Records to use ▸

========================================

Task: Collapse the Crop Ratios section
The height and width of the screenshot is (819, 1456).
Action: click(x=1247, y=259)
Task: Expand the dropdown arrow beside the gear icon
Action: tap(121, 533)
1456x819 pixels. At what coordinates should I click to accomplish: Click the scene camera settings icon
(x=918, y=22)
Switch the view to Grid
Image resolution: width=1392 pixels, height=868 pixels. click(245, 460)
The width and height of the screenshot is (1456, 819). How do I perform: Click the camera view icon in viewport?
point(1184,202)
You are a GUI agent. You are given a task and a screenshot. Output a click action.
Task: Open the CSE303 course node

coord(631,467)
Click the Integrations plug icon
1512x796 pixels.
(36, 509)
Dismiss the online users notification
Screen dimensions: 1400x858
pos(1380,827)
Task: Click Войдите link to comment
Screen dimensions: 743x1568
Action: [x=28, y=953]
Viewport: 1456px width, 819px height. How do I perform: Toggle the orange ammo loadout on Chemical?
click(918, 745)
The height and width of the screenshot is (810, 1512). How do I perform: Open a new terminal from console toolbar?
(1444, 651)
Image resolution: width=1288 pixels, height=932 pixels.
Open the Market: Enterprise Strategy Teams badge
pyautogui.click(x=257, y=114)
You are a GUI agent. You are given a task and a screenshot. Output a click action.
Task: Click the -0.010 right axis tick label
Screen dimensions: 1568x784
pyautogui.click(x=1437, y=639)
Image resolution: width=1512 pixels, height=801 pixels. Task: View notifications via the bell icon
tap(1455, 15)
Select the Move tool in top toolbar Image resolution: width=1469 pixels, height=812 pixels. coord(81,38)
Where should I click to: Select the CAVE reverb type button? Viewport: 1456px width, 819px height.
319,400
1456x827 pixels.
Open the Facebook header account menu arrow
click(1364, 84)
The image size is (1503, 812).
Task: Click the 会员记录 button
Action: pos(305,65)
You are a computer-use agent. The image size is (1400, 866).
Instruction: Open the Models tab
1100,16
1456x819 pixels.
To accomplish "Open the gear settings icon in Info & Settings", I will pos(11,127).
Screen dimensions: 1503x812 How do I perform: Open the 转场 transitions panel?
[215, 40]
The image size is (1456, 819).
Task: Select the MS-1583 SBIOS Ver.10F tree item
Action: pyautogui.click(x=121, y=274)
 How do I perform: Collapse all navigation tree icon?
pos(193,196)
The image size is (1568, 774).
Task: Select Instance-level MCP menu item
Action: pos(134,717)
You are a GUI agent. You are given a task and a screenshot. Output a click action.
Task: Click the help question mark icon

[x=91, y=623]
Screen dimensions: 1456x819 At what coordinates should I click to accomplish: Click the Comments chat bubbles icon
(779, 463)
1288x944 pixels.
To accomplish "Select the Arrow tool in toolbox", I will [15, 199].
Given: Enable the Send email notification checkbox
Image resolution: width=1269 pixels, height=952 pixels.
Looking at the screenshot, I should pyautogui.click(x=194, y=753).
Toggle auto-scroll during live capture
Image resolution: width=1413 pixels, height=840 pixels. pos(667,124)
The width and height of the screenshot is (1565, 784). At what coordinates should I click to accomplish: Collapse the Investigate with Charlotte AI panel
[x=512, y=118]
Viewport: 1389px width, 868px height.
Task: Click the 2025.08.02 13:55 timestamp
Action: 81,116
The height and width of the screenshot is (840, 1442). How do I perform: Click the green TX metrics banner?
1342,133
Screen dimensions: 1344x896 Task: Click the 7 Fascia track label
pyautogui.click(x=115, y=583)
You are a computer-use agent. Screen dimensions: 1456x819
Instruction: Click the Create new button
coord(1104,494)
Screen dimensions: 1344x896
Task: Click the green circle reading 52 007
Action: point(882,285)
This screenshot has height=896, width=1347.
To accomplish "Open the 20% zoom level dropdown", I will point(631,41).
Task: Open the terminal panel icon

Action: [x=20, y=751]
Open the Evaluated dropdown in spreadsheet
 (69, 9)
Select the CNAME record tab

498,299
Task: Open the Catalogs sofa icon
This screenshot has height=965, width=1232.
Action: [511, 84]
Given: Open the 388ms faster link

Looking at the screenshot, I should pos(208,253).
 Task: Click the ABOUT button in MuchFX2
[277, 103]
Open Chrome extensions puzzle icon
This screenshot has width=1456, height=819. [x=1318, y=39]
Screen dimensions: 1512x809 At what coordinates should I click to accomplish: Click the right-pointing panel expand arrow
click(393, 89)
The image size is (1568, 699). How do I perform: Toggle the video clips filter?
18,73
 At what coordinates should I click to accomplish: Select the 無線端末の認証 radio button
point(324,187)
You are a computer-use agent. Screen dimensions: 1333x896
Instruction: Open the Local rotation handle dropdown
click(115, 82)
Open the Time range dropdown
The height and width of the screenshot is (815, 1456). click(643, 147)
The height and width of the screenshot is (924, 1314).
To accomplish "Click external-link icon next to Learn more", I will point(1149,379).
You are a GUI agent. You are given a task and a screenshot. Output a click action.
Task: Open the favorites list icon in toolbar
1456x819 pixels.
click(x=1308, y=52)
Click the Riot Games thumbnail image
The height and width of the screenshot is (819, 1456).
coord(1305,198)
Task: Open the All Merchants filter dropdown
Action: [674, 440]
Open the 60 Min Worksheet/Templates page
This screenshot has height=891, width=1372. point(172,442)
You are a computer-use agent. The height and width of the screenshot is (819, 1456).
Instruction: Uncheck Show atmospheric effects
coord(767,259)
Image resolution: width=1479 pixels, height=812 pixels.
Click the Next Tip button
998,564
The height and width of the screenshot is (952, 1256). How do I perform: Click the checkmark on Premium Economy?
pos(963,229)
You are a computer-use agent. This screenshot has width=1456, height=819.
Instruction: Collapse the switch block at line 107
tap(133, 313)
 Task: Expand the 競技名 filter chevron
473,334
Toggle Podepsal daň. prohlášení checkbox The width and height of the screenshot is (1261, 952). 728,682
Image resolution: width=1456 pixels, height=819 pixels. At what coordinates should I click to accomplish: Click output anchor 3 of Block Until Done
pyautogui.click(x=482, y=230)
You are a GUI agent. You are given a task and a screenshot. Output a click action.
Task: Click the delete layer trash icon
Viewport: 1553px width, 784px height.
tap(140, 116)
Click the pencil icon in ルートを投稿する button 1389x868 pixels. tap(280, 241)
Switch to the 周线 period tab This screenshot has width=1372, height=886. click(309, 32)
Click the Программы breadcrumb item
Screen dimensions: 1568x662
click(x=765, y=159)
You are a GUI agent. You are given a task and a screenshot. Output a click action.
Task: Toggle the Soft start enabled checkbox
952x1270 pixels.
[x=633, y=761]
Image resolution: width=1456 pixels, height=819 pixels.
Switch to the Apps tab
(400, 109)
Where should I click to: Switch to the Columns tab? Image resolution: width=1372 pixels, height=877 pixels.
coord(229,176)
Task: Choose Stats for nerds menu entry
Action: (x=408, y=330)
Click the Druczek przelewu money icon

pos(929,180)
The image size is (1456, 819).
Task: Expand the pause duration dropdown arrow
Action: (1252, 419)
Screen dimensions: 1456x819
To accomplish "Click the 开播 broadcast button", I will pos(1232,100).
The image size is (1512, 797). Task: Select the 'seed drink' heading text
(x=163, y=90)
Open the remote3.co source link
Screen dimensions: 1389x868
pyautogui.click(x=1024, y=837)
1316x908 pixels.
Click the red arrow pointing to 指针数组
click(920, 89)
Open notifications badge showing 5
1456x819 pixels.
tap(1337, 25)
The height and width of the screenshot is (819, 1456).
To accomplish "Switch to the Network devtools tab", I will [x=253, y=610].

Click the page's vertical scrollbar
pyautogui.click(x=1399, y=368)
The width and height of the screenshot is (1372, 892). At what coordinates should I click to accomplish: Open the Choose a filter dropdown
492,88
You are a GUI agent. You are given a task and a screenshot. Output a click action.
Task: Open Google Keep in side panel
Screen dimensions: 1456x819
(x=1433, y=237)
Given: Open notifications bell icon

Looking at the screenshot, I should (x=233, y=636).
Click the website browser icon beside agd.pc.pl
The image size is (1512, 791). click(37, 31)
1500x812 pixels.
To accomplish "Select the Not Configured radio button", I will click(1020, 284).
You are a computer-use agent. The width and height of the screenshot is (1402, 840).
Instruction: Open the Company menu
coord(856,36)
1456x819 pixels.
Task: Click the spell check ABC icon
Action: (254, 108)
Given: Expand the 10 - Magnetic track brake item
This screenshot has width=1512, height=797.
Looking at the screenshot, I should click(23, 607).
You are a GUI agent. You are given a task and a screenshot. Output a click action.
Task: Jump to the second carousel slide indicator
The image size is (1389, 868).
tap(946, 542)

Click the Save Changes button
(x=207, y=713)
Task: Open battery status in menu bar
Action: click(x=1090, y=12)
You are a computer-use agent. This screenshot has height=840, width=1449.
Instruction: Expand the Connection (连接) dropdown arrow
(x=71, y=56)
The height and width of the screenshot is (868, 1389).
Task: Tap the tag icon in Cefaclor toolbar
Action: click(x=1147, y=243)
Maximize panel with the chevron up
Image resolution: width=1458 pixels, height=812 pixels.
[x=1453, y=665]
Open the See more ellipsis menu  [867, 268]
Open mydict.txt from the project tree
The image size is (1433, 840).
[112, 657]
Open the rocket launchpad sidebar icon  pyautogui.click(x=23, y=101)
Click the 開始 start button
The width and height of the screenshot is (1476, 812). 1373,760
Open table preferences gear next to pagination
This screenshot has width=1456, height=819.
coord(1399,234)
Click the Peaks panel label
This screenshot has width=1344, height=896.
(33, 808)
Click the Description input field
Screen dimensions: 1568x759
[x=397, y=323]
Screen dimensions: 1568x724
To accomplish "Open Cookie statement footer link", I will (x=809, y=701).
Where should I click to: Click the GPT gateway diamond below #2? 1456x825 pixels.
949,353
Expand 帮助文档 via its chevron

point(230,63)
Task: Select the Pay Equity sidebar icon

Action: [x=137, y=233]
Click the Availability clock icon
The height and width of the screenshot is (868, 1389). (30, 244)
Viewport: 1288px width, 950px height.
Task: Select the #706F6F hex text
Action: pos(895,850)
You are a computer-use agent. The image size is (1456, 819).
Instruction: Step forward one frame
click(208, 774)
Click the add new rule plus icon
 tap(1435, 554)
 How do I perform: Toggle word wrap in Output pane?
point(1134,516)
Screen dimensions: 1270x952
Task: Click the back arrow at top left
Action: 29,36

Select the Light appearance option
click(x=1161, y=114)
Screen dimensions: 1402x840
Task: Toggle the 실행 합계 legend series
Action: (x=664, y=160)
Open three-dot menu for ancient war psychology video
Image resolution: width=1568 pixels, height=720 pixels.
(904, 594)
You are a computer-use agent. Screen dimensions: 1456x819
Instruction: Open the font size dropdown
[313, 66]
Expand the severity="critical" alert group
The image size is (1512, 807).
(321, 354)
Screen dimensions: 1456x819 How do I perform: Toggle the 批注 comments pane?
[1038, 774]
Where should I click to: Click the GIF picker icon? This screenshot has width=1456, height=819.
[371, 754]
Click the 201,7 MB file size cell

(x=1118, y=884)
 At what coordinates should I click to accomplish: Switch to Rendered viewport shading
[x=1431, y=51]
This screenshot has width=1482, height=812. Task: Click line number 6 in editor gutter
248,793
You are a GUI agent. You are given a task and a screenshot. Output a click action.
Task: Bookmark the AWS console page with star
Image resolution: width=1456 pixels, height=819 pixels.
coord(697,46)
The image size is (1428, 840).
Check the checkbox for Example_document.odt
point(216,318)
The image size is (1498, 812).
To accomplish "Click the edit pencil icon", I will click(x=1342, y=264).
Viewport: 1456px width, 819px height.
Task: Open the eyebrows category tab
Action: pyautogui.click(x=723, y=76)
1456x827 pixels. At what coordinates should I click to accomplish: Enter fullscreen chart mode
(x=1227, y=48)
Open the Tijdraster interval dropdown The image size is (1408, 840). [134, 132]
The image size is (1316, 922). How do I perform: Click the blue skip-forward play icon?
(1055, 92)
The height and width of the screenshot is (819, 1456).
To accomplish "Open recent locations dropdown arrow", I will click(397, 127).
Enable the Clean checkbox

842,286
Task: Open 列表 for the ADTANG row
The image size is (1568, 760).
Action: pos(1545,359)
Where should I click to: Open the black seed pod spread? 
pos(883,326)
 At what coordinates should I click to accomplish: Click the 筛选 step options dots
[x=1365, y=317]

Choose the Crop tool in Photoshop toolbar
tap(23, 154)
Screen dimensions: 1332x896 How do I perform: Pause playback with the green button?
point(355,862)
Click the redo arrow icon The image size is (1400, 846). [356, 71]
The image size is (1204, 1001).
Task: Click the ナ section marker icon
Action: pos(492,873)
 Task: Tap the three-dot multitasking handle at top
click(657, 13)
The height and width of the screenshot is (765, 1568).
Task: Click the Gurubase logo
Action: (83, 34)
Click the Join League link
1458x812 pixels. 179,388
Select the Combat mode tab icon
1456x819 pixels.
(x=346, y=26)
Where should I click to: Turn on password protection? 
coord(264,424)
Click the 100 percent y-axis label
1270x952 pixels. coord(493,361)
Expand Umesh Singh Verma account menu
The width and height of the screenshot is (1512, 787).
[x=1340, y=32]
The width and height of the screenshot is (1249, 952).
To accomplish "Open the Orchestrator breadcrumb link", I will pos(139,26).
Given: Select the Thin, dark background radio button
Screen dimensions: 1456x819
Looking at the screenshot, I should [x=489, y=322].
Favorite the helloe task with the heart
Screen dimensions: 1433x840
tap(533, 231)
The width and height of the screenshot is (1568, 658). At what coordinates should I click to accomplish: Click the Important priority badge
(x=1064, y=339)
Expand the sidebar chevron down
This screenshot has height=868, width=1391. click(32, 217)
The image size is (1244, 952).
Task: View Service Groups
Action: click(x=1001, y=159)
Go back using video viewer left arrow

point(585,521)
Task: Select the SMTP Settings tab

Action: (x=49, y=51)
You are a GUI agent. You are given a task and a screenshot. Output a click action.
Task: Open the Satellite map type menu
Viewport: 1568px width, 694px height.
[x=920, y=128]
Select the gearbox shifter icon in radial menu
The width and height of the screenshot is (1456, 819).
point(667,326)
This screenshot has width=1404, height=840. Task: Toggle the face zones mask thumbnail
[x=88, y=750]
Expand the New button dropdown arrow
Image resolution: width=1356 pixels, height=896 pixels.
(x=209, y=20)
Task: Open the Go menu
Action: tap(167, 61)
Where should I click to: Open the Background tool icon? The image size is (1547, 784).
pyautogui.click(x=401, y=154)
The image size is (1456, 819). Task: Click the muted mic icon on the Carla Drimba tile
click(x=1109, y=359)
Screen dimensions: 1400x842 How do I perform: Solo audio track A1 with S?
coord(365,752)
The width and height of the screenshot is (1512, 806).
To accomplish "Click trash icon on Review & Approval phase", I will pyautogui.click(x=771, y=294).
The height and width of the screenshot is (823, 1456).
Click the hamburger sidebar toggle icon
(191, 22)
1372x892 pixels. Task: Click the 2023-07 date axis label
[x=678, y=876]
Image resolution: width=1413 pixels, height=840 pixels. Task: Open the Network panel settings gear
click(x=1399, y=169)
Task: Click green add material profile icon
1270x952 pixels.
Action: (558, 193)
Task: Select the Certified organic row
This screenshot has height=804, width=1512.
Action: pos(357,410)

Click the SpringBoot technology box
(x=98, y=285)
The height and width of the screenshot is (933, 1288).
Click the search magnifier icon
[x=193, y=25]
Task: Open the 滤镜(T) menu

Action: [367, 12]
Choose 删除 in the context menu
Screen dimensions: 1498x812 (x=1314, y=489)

========================================

Work task ▸ After reading through the material, report every line that holds "trash".

Task answer ▸
Task: Click the delete layer trash icon
To accomplish "Click trash icon on Review & Approval phase", I will pyautogui.click(x=771, y=294).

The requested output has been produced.